(Collected data entries)
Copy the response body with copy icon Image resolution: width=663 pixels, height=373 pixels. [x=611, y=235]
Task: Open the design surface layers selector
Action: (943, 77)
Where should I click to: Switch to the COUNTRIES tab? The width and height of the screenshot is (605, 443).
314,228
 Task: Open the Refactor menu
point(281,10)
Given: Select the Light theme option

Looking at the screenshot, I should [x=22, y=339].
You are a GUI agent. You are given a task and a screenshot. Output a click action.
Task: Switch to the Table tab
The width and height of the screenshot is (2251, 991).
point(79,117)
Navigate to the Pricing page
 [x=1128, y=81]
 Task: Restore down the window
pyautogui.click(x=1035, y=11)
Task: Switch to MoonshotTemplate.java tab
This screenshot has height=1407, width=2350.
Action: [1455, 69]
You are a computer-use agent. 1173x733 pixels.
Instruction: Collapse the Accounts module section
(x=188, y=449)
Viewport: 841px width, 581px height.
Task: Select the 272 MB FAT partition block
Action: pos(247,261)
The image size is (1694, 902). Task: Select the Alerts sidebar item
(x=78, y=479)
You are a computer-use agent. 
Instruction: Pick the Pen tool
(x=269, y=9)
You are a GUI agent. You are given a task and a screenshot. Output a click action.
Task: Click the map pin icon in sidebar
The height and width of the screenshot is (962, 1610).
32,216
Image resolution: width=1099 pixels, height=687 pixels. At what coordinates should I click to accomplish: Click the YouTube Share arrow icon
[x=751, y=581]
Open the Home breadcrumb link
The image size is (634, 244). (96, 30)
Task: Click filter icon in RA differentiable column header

What is required: Give a single number: the count of lines above that include the word "agent".

Output below: 4